Pasal 940
BAB 13 —
Bila pewaris hendak membuat surat wasiat tertutup atau rahasia, dia harus menandatangani penetapan-penetapannya, baik jika dia sendiri yang menulisnya ataupun jika ia menyuruh orang lain menulisnya, kertas yang memuat penetapan-penetapannya, atau kertas yang dipakai untuk sampul, bila digunakan sampul, harus tertutup dan disegel. Pewaris juga harus menyampailkannya dalam keadaan tertutup dan disegel kepada Notaris, di hadapan empat orang saksi, atau dia harus menerangkan bahwa dalam kertas tersebut tercantum wasiatnya, dan bahwa wasiat itu ditulis dan ditandatangani sendiri, atau ditulis oleh orang lain dan ditandatangani olehnya.
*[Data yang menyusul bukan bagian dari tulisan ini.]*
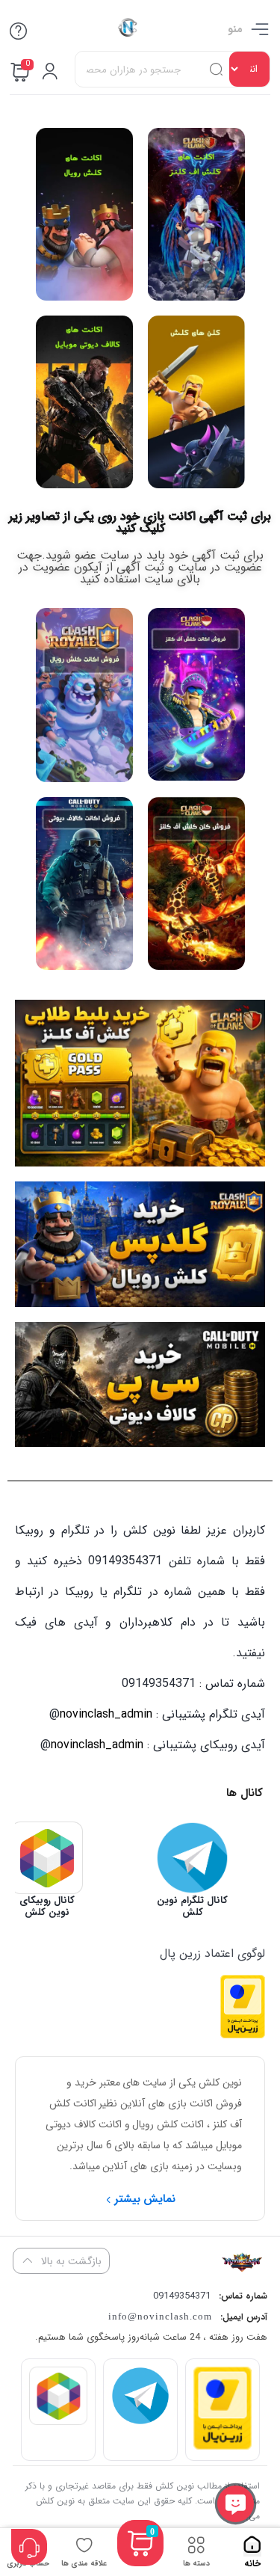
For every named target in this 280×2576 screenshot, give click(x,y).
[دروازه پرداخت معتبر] (242, 2035)
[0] (140, 2561)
Notaris harus membuat akta penjelasan mengenai hal itu, yang ditulis di atas kertas atau sampulnya, akta ini harus ditandatangani baik oleh pewaris maupun oleh Notaris serta para saksi, dan bila pewaris tidak dapat menandatangani akta penjelasan itu karena halangan yang timbul setelah penandatanganan wasiatnya, maka harus disebutkan sebab halangan itu. Semua formalitas tersebut di atas harus dipenuhi, tanpa beralih kepada akta lain. Wasiat tertutup atau rahasia itu harus tetap disimpan di antara surat-surat asli yang ada pada notaris yang telah menerima surat itu.